Это ее непокорность так проявляется? Все дело в этом?
— Господи, Сабина, — сказал я. — Так нельзя. Разве ты не хочешь ему хоть чуть-чуть помочь? — Она промолчала. — Сабина! У меня тоже перед Сэмом какие-то обязательства. Ты ведь его любишь? Неужели, черт побери, я не могу раз в жизни заняться делом, а не всякой ерундой?
— Можешь сразу сказать, что не хочешь продолжать наши отношения.
— Господи, ну пожалуйста, не неси чушь! Ты ведь знаешь, что это не так! Я хочу тебя, я хочу быть с тобой… Но не могу же я в одну неделю перевернуть всю свою жизнь! Может быть, сперва обдумаем, как нам все устроить? Я готов ездить к тебе. А ты?
Она молча нажала на кнопку, увеличивая громкость музыки.
И молчала до самого конца поездки. Я тоже молчал. Я не знал, что ей еще сказать.
Сабина высадила меня у отеля.
— Я еду домой, — сказала она. — Ты можешь все как следует обдумать.
Я легонько хлопнул ее по спине, погладил по руке, чтобы она расслабилась. Вряд ли тут что-то серьезное. Так я считал.
Она не отреагировала.
— Созвонимся завтра, — сказала она.
Наверное, у меня было удивленное лицо. Я просто обалдел, мне было жутко обидно, похоже, меня пытались надуть. Я разозлился. И должно быть, подумал: вали отсюда, шантажистка. Но тут же запаниковал.
Я хотел что-то сказать, Сабина меня опередила.
— Не вздумай схитрить и появиться сегодня вечером.
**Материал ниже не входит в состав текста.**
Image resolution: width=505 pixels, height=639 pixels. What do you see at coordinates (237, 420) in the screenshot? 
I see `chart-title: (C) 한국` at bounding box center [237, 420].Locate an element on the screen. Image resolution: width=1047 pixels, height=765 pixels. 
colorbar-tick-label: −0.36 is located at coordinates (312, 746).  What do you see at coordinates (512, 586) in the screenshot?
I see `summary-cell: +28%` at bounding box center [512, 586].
Я этого не хочу. Я должна все обдумать — одна.
То,
как она это сказала, успокоило меня. Очевидно, именно это я надеялся услышать.Выйдя из машины, я направился к дверям отеля. Сабина крикнула мне вслед:
— Пока, Макс! Я тебя люблю. Не беспокойся. Потерпи немного, завтра вечером поговорим! Пока!
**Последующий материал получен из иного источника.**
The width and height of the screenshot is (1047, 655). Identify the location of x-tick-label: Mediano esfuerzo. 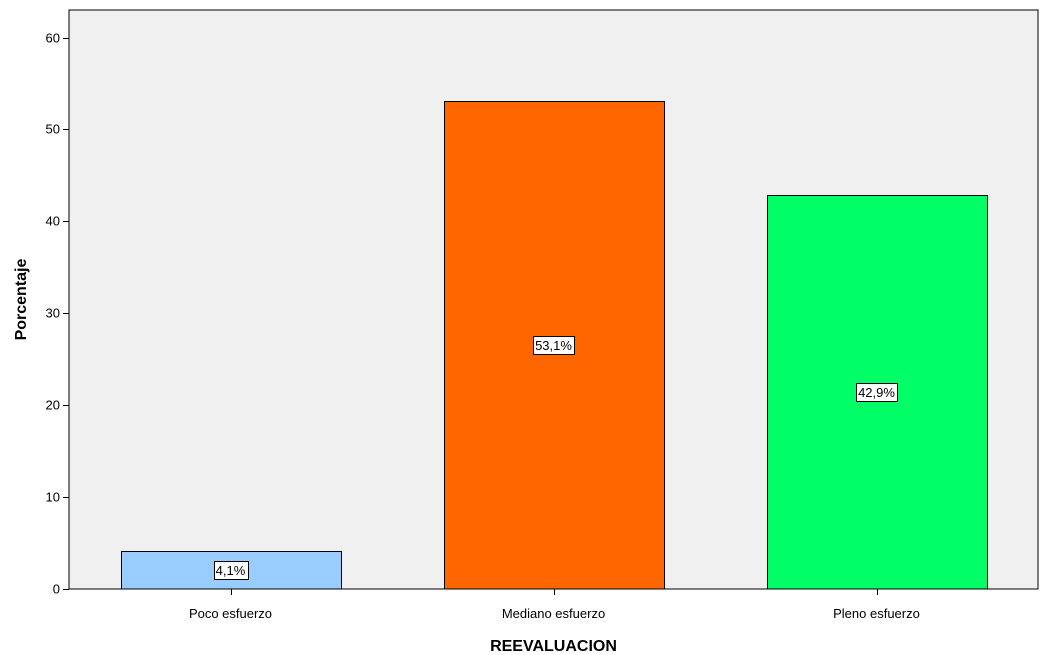
(554, 614).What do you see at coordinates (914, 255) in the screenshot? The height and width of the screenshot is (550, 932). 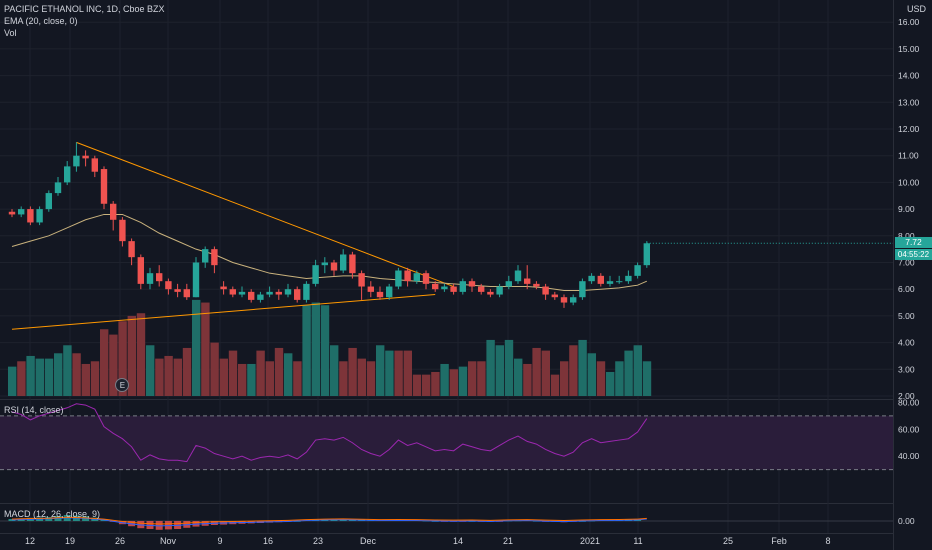 I see `bar-countdown-badge: 04:55:22` at bounding box center [914, 255].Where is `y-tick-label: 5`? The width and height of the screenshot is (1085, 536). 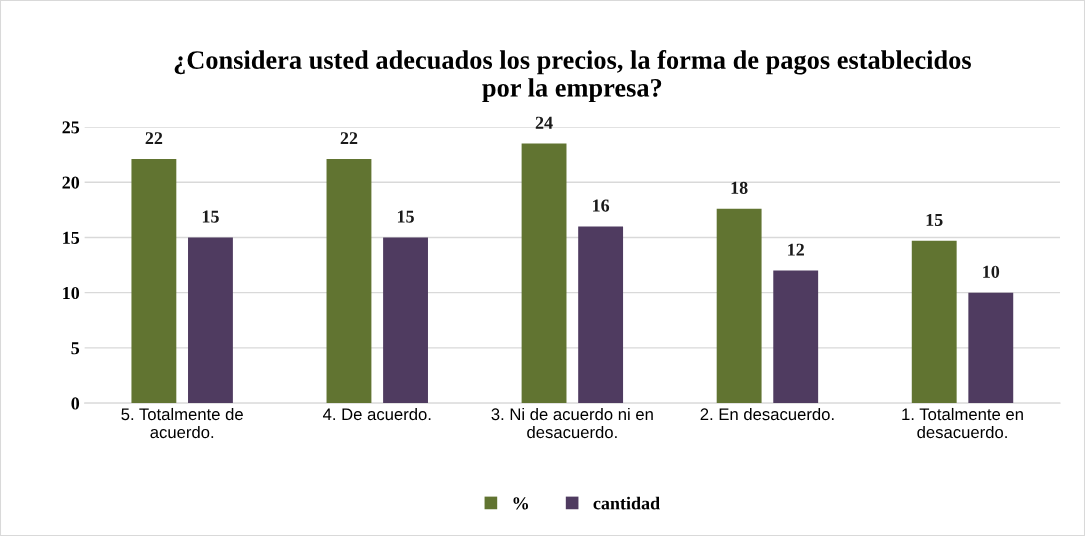 y-tick-label: 5 is located at coordinates (76, 348).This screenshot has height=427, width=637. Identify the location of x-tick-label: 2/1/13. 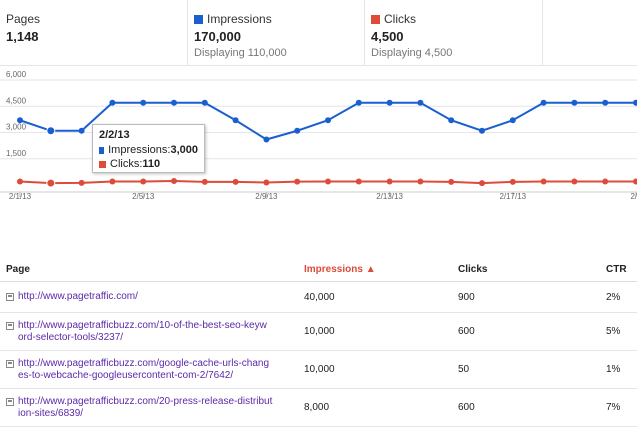
(20, 196).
Через мгновение она рванула с места. И, высунув в окошко руку, помахала мне.
Это было последнее, что я увидел.
Проблемы личного характера: именно так любит выражаться Якоб, но теперь я и сам так заговорил. Хуже того: именно это со мной случилось. Для меня это непереносимее, чем для других. Но у меня нет выбора. Я должен соблюдать формальности, не проясняя ситуации.
— Скажи же что-нибудь.
— Но ты засел в Лос-Анджелесе! Каким образом я могу это объяснить? Ты и сам мне ничего не объяснил. Ты болен? У тебя депрессия, о которой ты не хочешь говорить с дирекцией?
С чего это Якоб так наглеет? Я пока еще, черт побери, его начальник!
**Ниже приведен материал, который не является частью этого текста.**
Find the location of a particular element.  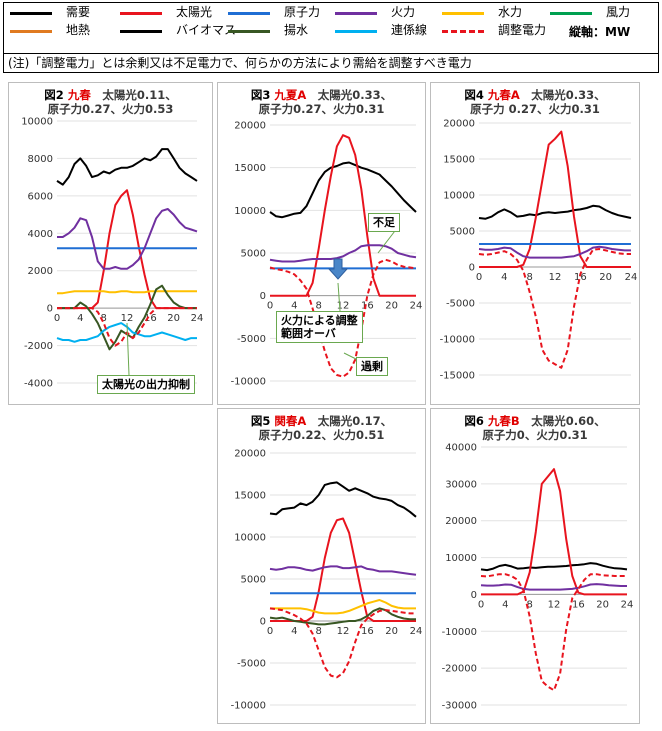

legend-label: 地熱 is located at coordinates (78, 30). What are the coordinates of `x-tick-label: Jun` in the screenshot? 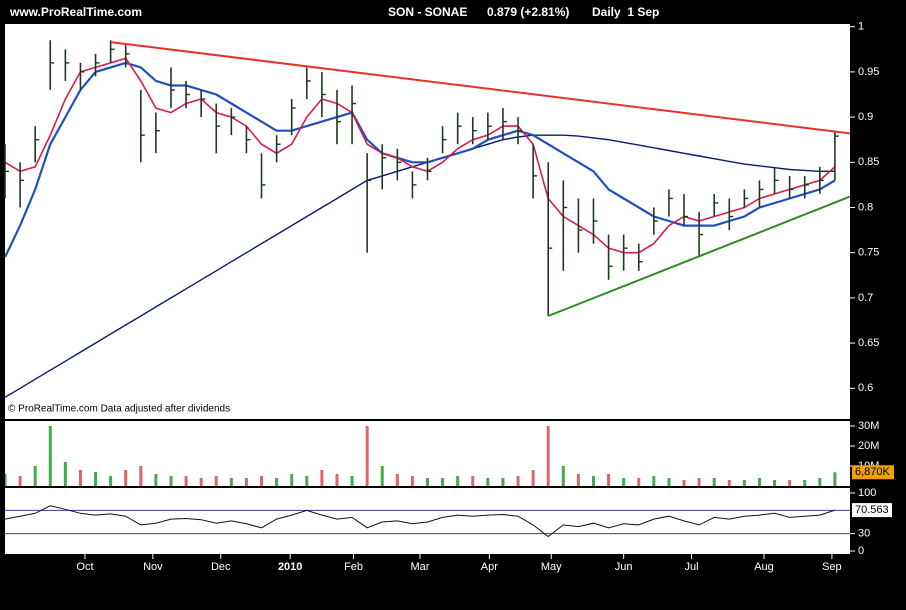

— Думаю, последней формулировки пока достаточно. Через несколько дней я буду знать больше. И тогда свяжусь с Еруном напрямую.
Ерун был директором концерна, в который мы входили. До сих пор мне не приходило в голову посвящать его в дела моего издательства. Пусть это останется «проблемами личного характера».
Я знал, что веду себя, как страус. Это не могло продолжаться слишком долго. Был уже конец января, и мое отсутствие в Голландии, судя по телефонным звонкам оттуда, с каждым днем делалось ощутимее. То, что я до сих пор сижу в Калифорнии, становилось все труднее объяснить. Задавались вопросы, росла паника из-за незавершенных дел, и, наконец, я услышал то, что сказал Якоб: «Так Дальше Не Может Продолжаться».
— Я пока ничего не говорил Еруну, но я волнуюсь, Макс. Пора сдавать в печать летний каталог, пора заказывать обложки для романов Краута, Ла Трене и Марайки Бодемфаар. Не могу же я продолжать общаться с тобой по факсу и сдерживать остальных. Появились новые авторы, которых я хочу тебе представить, чьи книги тебе надо прочесть… Я схожу с ума от разницы во времени, а что делать с новогодним приемом? Я его откладываю, откладываю, и уже январь кончается! Ты просто обязан вернуться!
Мне было приятно, что Якоб больше не упоминал среди накопившихся срочных дел книгу Сэма. Этот очевидный вопрос уже задавался много раз. И вопрос о будущей серии, которая включала полуисторические, полулитературные мемуары голландских евреев, уехавших в эмиграцию, план этой серии я так и не составил.
В ответ я мог только врать либо, заикаясь, бормотать извинения. Книги, которую мы не сможем опубликовать, для нас не существовало.
Самым непереносимым было вспоминать, как тщательно она все спланировала. Как она, черт возьми, все организовала. Размышления об этом порождали бешенство, которое было мне необходимо, чтобы пережить дни, последовавшие за ее исчезновением. Пережить первые дни нового года.
Но бешенство быстро перегорело. А за ним пришла паника, и появились вопросы, те же самые, хорошо знакомые по прошлому, и те же, уже пережитые чувства — или на этот раз то были лишь воспоминания о чувствах?